What to do. Using the entries that follow, write out the line containing "Given: Click the", the line containing "This screenshot has height=384, width=533.", and every line between them, exactly and nothing else.

Task input.
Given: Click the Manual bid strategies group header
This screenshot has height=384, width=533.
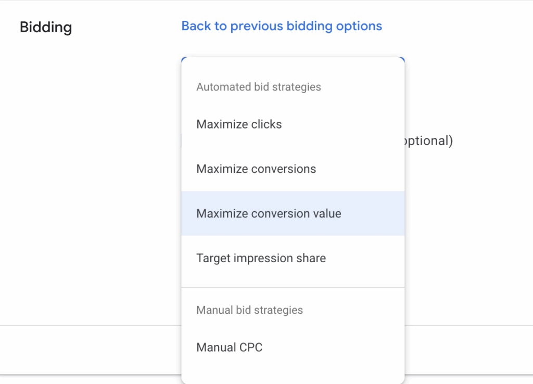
* * *
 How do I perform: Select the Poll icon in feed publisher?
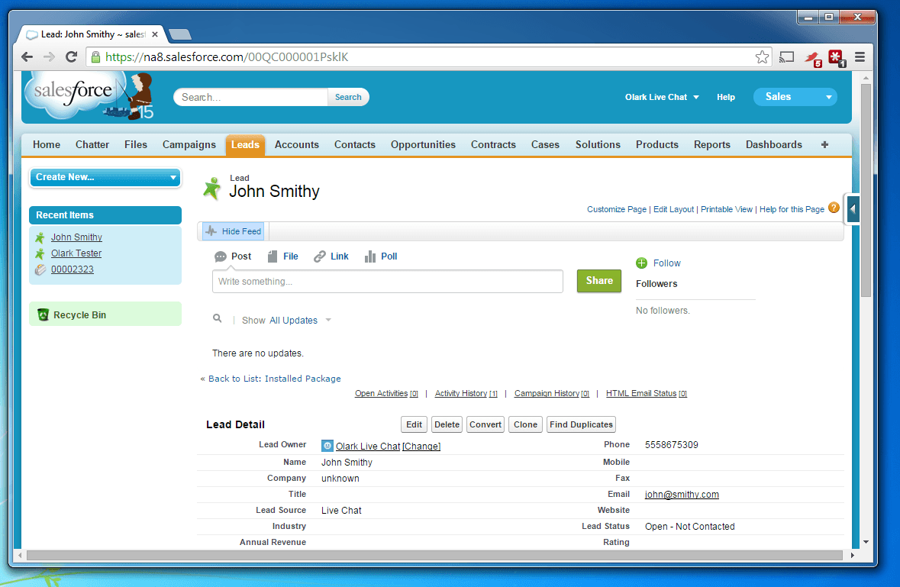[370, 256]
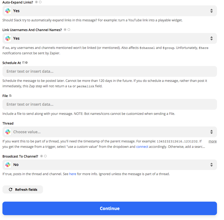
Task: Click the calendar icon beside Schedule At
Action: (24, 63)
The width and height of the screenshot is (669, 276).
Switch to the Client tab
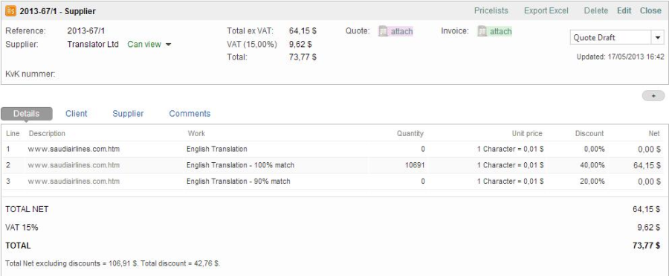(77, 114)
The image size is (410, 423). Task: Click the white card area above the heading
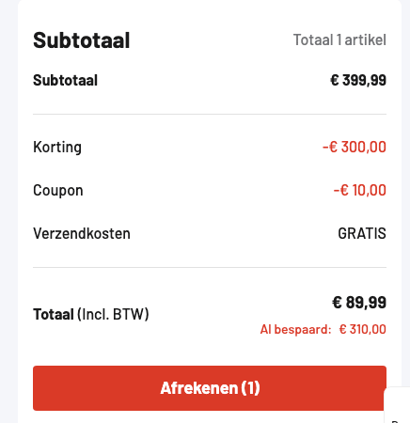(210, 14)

Completed task.
Given: Click the Manual bid strategies group header
This screenshot has height=384, width=533.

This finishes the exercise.